Development of fast-computation systems like GPUs will enable Machine Learning algorithms to understand language in ways we can’t think of now. RNNs (recurrent neural networks) and other techniques have allowed translation and SLU to work as they never had before. So, we will get there rather sooner than later. See some interesting research papers we have found in our team at the bottom of the article.

The problem is that the technology is not always production-ready in systems that clients are seeing or using and that a chatbot without good technology can result in the worst user experience. We need to be cautious while technology keeps developing and clients should focus on building the pillars for a good language understanding infrastructure.

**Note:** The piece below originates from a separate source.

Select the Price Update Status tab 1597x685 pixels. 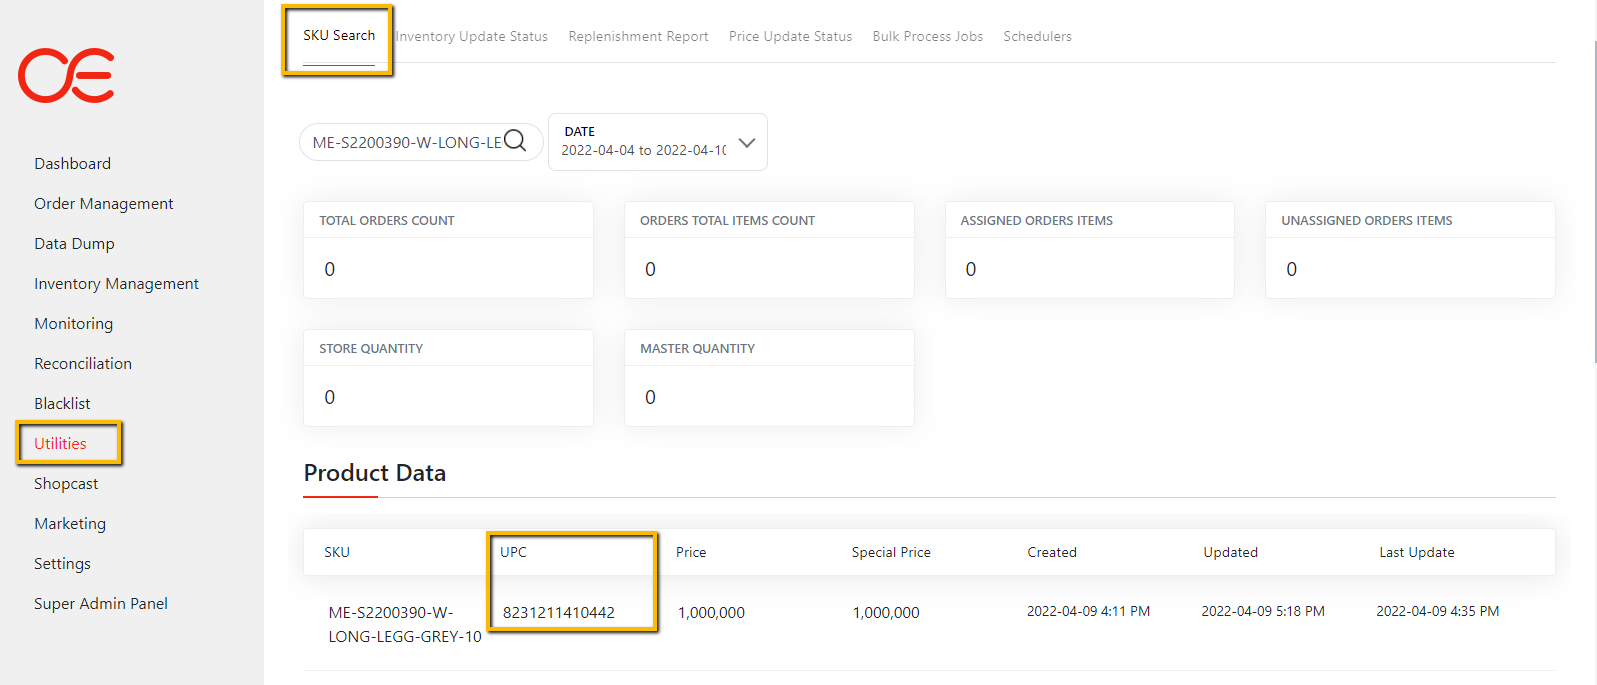click(790, 36)
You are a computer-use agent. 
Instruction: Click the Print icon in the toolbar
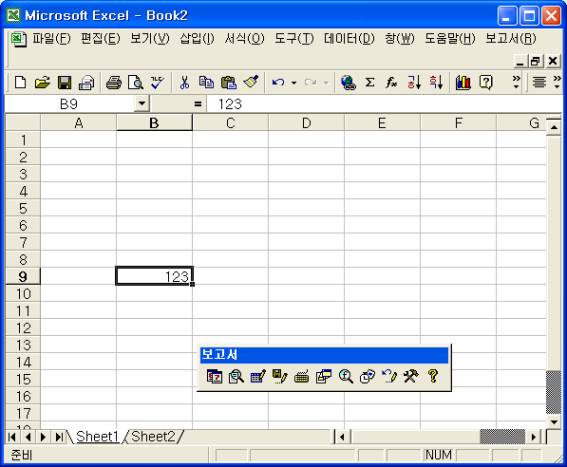pos(114,83)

As a final recommendation, this would be my plan in order to build a chatbot:

  • Think about processes that you can automate with conversational chatbots or new processes that you can build to improve the user experience and differentiate from competition. Define them, prioritize them
  • If there are few simple processes that can be automated with a script, just hire someone to build the script using any framework or look for specific chatbot providers that are “selling that script”
  • If there is more complexity and many use cases you can think of, and you need language understanding, partner with someone that has or proves to be able to build technology to understand your industry as a whole. Don’t think just in a specific use case as even if someone has a script that solves one problem, if the technology isn’t good, it is not going to scale properly to other use cases without language understanding. **

Disclaimer — As I have mentioned before, we are partnering with banks, insurance companies and retailers to build chatbots through language AI and NLU. Our technology is language agnostic and our goal as a company is to get machines to be able to understand language and conversation as a whole, extracting intelligence from it. If you are interested in hearing more, just contact me, and now that you know, please don’t benefit from our pricing transparency!

Bibliography

[1] Tur, G., Deng, L., Hakkani-Tür, D., & He, X. (2012, March). Towards deeper understanding: Deep convex networks for semantic utterance classification. In Acoustics, Speech and Signal Processing (ICASSP), 2012 IEEE International Conference on (pp. 5045–5048). IEEE

[2] Vinyals, O., & Le, Q. (2015). A neural conversational model. arXiv preprint arXiv:1506.05869.

[3] Sordoni, A., Galley, M., Auli, M., Brockett, C., Ji, Y., Mitchell, M., … & Dolan, B. (2015). A neural network approach to context-sensitive generation of conversational responses. arXiv preprint arXiv:1506.06714.

[4] Serban, I. V., Sordoni, A., Bengio, Y., Courville, A., & Pineau, J. (2015). Building end-to-end dialogue systems using generative hierarchical neural network models. arXiv preprint arXiv:1507.04808.

[5] Yao, K., Zweig, G., & Peng, B. (2015). Attention with intention for a neural network conversation model. arXiv preprint arXiv:1510.08565.

[6] Shang, L., Lu, Z., & Li, H. (2015). Neural responding machine for short-text conversation. arXiv preprint arXiv:1503.02364.

[7] Mou, L., Yan, R., Li, G., Zhang, L., & Jin, Z. (2015). Backward and Forward Language Modeling for Constrained Sentence Generation. arXiv preprint arXiv:1512.06612.